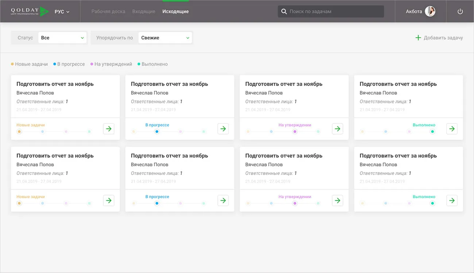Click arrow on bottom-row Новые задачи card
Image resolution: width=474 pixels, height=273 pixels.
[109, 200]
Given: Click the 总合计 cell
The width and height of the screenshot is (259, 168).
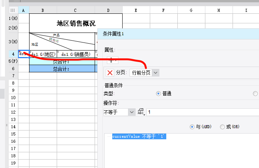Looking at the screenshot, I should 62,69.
──────────────────────────────
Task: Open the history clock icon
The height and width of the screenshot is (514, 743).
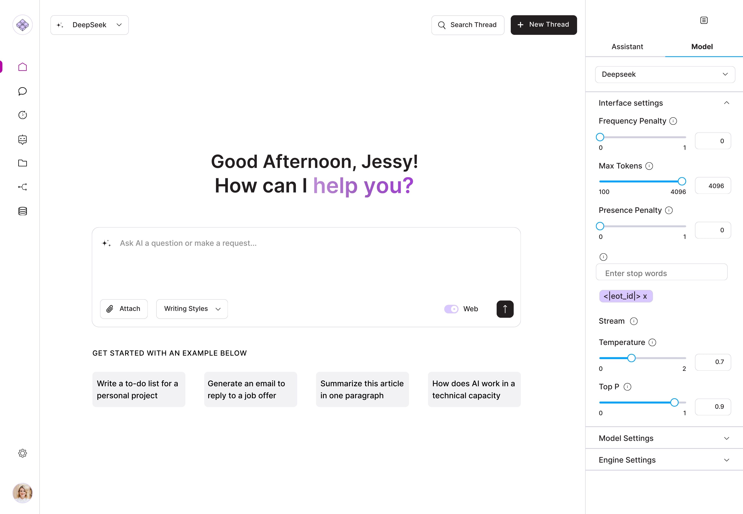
──────────────────────────────
What you will do: Copy out each line of the data above, exactly, if it lies between the line holding "Task: Open the history clock icon" and the line holding "The height and", inclusive; copy no other line.

Worked solution:
Task: Open the history clock icon
The height and width of the screenshot is (514, 743).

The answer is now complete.